As ilusões americanas sobre as chances de alcançar a China no setor de terras raras

Enquanto autoridades e investidores nos Estados Unidos falam em “independência estratégica” e prometem romper a dependência de insumos chineses em poucos anos, especialistas alertam: a distância tecnológica e industrial que separa Washington de Pequim no setor de terras raras é, hoje, praticamente intransponível.

O investidor e analista Arnaud Bertrand, em artigo publicado no Substack, sintetizou o que muitos economistas vêm afirmando há tempos: “É fisicamente impossível que os Estados Unidos quebrem o domínio chinês em um ou dois anos, mesmo que trilhões de dólares fossem dedicados à tarefa.”

Três décadas de vantagem chinesa

A China levou cerca de 30 anos para construir o complexo industrial que hoje a coloca no centro da cadeia global de minerais estratégicos.
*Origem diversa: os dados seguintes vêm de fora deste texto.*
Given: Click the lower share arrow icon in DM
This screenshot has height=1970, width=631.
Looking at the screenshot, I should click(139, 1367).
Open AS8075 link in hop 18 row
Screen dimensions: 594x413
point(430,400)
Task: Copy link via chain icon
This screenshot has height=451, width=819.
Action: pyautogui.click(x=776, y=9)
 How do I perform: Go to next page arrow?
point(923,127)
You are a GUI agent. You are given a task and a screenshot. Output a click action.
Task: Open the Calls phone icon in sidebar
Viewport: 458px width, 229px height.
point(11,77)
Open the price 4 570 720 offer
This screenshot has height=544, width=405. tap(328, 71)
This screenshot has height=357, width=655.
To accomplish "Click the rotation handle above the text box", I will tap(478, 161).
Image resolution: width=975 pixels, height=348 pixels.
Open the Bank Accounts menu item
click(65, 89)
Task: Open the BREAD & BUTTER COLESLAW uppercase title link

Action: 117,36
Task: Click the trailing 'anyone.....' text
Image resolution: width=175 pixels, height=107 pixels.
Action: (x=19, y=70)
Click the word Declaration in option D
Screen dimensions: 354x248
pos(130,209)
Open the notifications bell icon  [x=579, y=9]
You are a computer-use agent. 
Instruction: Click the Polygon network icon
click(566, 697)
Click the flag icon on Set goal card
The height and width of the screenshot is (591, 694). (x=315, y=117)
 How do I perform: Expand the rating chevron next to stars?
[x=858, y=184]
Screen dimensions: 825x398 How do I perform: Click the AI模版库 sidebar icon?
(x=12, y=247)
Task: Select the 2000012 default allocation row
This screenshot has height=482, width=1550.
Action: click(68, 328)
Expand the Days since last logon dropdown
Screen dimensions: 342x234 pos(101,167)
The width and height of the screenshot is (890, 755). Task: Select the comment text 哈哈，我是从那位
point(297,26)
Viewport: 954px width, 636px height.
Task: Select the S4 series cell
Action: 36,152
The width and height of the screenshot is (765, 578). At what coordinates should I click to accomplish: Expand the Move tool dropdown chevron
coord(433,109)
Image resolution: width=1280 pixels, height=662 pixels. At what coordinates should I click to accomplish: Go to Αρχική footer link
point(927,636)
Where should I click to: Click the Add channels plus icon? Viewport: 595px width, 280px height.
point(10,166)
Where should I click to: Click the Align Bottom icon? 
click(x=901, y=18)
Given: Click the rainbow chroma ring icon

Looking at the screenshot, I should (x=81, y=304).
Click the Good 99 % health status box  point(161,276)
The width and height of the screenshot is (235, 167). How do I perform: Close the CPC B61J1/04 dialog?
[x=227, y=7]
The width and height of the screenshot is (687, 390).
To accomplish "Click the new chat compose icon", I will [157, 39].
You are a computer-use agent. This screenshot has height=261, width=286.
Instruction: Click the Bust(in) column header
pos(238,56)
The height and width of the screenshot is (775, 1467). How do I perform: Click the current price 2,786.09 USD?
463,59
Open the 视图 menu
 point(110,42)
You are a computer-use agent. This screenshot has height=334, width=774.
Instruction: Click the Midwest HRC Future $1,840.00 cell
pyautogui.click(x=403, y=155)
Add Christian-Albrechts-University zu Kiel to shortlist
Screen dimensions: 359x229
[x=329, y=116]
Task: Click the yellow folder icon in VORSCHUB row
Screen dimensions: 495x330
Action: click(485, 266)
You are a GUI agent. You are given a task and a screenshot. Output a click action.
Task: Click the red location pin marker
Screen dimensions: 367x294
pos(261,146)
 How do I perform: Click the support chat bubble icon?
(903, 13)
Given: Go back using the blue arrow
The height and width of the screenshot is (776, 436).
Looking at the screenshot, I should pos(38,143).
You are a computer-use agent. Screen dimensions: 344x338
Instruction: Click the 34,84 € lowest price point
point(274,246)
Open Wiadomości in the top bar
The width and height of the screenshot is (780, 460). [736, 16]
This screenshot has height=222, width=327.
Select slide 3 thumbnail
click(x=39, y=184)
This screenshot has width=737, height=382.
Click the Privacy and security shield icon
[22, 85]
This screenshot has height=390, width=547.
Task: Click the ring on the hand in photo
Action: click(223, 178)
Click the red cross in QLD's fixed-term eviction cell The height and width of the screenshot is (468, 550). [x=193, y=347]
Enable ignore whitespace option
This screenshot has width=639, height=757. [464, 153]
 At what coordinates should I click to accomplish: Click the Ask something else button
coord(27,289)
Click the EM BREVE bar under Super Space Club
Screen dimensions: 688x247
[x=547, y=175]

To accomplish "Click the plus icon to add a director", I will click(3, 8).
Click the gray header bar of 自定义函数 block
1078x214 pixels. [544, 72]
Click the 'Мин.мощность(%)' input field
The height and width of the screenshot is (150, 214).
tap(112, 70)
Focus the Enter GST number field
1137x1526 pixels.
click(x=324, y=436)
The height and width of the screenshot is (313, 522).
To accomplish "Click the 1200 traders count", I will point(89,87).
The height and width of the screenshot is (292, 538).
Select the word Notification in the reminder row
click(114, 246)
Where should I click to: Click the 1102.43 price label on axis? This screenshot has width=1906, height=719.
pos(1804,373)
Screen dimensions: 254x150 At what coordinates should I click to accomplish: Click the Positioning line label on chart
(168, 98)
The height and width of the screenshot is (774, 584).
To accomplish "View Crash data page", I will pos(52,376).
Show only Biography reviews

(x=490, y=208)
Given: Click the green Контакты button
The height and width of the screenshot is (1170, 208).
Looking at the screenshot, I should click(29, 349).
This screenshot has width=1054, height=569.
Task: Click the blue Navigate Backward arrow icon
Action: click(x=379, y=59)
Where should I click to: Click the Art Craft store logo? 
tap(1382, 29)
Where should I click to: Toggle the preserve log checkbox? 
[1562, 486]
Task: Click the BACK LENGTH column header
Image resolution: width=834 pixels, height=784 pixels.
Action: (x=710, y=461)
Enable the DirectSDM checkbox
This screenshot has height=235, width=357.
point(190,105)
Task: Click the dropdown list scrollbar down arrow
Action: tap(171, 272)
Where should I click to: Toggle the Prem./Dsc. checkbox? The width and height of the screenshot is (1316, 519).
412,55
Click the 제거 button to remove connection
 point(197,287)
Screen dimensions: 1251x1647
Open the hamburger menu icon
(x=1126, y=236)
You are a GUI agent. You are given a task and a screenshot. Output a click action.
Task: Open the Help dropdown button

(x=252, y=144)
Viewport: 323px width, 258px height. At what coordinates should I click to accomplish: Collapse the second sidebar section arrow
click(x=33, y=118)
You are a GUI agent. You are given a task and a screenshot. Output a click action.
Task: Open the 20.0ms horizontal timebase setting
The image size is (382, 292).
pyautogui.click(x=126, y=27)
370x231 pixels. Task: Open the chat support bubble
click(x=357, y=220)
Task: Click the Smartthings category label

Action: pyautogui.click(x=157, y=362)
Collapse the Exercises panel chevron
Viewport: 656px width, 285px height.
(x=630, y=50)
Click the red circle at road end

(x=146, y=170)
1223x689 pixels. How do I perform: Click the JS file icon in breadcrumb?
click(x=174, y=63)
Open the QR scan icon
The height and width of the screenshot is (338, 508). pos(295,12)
Desde os anos 1990, o país investe maciçamente em mineração, refinamento e processamento de metais como gálio, índio e neodímio — elementos essenciais para a fabricação de semicondutores, painéis solares, turbinas eólicas e armamentos de alta precisão.

Durante o mesmo período, os Estados Unidos reduziram suas operações de mineração e processamento por razões ambientais e econômicas, terceirizando etapas industriais que consideravam de baixo valor agregado. O resultado foi o esvaziamento de um ecossistema produtivo que demora décadas para ser reconstruído.

O caso do gálio: uma cadeia industrial impossível de replicar rapidamente

O exemplo do gálio, citado por Bertrand, ilustra a magnitude do desafio. Para produzir esse metal em larga escala, é preciso antes dispor de uma poderosa indústria de alumínio, já que o gálio é um subproduto da alumina e são necessários cerca de 120 mil quilos de alumina para obter apenas um quilo de gálio.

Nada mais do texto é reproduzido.